Thanks to recent court cases, two of the least consumer friendly banks have agreed to delete credit report notices sent to credit reporting agencies after consumer bankruptcy. While bankruptcy is supposed to be a clean slate, Bank of America and J.P. Morgan Chase & Co. had consistently been reporting old accounts as “charged off” or “past due” even after the consumer filed.
These post-bankruptcy reports damaged the consumer’s ability to receive new credit or favorable terms, as the “charged off” status is seen as a negative. By reporting this information to a credit agency in this way. The banks were arbitrarily removing some of the protections afforded by bankruptcy law and harming their former customers in a variety of ways.
While this is great news for consumers, the banks did not do it benevolently; both banks, along with GE Synchrony Bank, Credit One Bank and Citigroup were sued by consumers. In each instance, the consumer had filed for bankruptcy protection and had the debt in question legally canceled via a discharge order, but the bank ignored the order and continued to erroneously list the data and harm the consumer.

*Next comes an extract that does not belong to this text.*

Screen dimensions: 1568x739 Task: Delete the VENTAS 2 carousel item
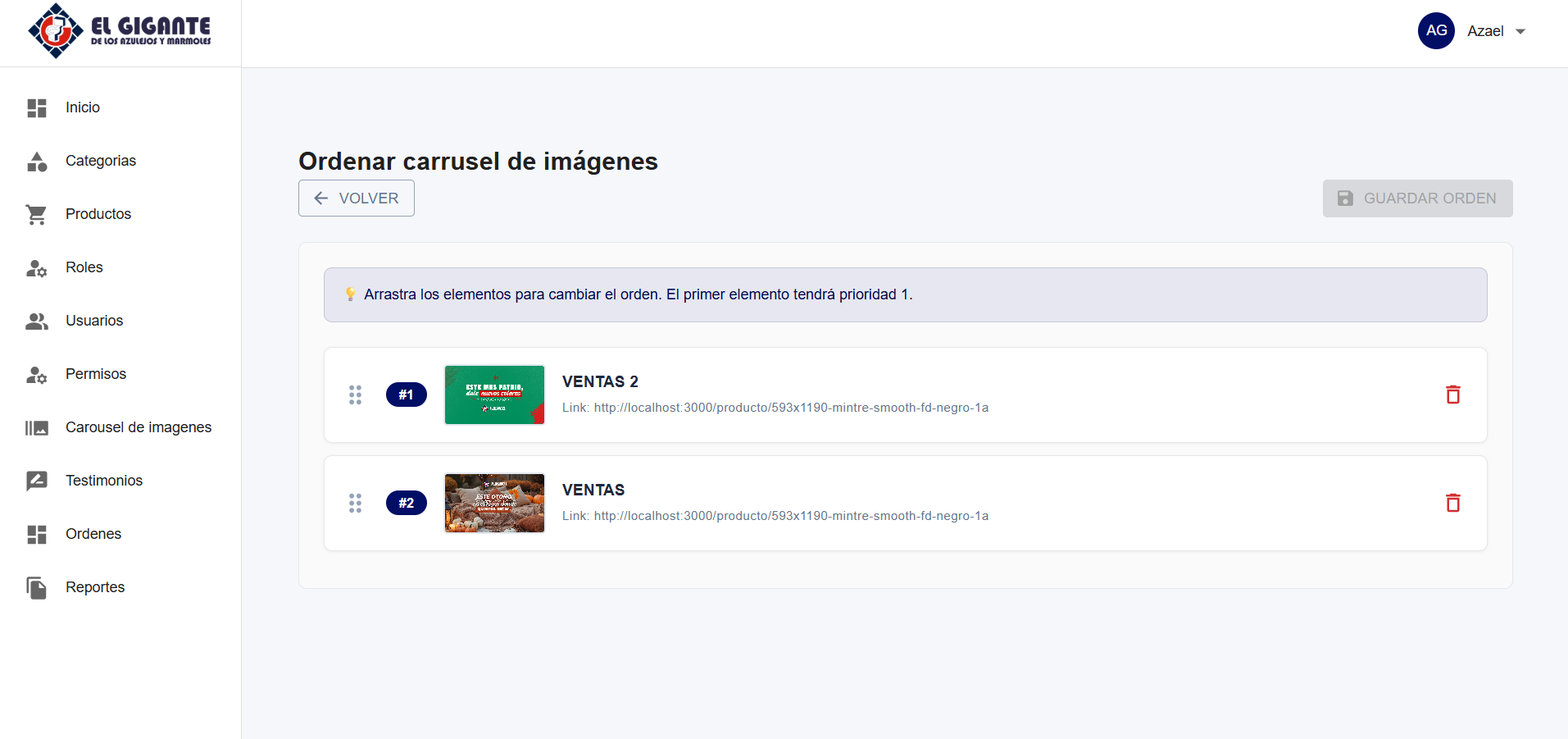point(1452,395)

The plaintiffs filed in New York via the U.S. Bankruptcy Court, arguing that the Fair Credit Reporting Act requires the banks to promptly correct consumer information – even if the account has been sold to another collector. When the banks failed to update and correct these records, the consumer’s credit scores were adversely and unfairly impacted.
By refusing to update the credit records, the banks damaged the consumer’s credit scores, which impacted their ability to get loans, insurance and even secure employment. According to plaintiff attorney Adam R. Shaw, by showing the debts as charged off, the banks made the affected consumer’s reports look worse than they truly were, as a “charged off” debt is seen as a greater negative than one that has been dismissed. The attorney feels that over 1.3 million individuals could be impacted by this change.
Bankruptcy is supposed to protect consumers and offer them a fresh start – by clinging to these old debts and harming the credit reports of the impacted consumers, the banks were negating the intended effect of bankruptcy.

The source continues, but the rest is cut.